To highlight this point, one of the largest cryptocurrency scams involved Virgil Sigma Fund LP. A 24-year-old Australian fund manager named Stefan Qin conned investors out of $90 million in cryptocurrency. Running a type of Ponzi scheme, individual investors contributed between $100,000 up to $5.7 million. Even large investment firms got involved despite the lack of audited returns. Qin attributed the absence of the audits to the newness of the cryptocurrency market and the lack of regulatory guidance. He has since pled guilty to cryptocurrency fraud charges and now faces up to 20 years in federal prison.
“Sites use fake testimonials and cryptocurrency jargon to appear credible, but promises of enormous, guaranteed returns are simply lies. These websites may even make it look like your investment is growing.” – Juliana Gruenwald Henderson, Office of Public Affairs, FTC
Common Strategies in Cryptocurrency Scams
The most common strategy involving cryptocurrency scams seeks to convince investors that an opportunity is both professional and valid. This is often achieved through high-quality investing sites as well as false data that suggest growth. Because digital coin investments often attract higher yields even among legitimate opportunities, exaggerated yields are not necessarily a red flag. Therefore, it can sometimes be tough distinguishing a cryptocurrency fraud effort from a qualified investment. Many of these scams occur through social media and basic messaging apps. Likewise, because these investments are made via blockchain, a cryptocurrency purchase cannot be reversed. This is different from other types of investments that use bank account transfers and credit cards.
One of the more recent cryptocurrency scams that used this type of approach involved a company called LUB Token. The anonymous owners of this site promoted a cryptocurrency exchange that used a Telegram messaging app. They promised daily returns of 10% for investors, and hundreds of individuals fell prey to their cryptocurrency fraud. Once deposits were made, the company vanished, taking hundreds of thousands of dollars with them. Those affected by this cryptocurrency fraud not only included those in the US. It also involved hundreds of investors throughout all of Europe. While authorities are investigating these types of cryptocurrency scams, the success rate is often poor.
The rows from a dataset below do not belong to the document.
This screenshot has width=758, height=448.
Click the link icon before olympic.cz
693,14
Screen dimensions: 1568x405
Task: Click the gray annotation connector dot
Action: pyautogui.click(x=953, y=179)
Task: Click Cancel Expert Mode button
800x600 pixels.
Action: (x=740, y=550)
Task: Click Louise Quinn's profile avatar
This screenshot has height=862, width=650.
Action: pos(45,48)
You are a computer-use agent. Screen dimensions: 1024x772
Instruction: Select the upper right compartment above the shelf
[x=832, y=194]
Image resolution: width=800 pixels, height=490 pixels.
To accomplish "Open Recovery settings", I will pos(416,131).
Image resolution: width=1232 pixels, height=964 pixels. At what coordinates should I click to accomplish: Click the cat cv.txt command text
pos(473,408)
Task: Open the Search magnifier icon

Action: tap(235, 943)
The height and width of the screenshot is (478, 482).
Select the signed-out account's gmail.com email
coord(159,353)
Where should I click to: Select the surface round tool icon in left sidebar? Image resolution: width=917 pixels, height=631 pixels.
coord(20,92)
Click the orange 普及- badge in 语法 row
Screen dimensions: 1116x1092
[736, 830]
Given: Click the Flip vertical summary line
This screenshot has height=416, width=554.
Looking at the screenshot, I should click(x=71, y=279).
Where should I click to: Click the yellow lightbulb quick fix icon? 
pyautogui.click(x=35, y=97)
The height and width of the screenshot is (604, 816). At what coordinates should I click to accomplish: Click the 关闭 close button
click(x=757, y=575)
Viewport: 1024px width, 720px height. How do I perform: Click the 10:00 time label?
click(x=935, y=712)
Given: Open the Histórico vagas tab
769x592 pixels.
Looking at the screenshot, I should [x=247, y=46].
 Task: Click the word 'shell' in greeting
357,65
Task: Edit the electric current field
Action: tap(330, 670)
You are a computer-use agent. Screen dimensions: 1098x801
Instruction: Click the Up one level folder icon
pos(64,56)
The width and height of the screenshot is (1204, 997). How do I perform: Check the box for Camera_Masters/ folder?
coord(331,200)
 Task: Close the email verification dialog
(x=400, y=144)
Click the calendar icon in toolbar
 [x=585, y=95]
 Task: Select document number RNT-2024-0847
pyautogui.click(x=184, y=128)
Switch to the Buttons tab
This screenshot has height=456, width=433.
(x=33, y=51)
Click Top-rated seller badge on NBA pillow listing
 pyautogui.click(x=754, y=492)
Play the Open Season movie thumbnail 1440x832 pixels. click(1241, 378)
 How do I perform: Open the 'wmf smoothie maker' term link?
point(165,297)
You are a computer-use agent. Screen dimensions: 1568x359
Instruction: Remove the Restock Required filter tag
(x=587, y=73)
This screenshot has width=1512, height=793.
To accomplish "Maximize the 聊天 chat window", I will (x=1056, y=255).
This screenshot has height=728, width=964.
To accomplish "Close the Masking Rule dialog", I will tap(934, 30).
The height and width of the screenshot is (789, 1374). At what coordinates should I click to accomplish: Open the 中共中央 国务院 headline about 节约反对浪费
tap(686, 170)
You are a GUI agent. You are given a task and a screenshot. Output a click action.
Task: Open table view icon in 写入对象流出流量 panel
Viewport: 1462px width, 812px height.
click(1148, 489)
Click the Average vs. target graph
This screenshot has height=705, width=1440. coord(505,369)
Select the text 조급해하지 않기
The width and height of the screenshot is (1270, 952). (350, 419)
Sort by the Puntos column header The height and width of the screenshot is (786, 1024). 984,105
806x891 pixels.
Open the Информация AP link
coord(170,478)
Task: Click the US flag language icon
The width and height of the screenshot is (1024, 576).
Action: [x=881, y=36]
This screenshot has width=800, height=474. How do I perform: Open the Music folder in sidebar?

As a result, investors are often left holding the bag and dealing with the aftereffects.
Reasons For Optimism
At the current time, it is evident that cryptocurrency scams are on the rise and that investors must be extremely cautious. The very nature of digital coin investments invites opportunities for cryptocurrency fraud. However, that does not mean that the long-term future of cryptocurrency is necessarily in jeopardy. Adoption of regulations for cryptocurrencies as well as improvements in fraud investigations will occur in time. As these advance, investors will enjoy greater protections. But until then, cryptocurrency investors must examine every opportunity with the highest level of discernment.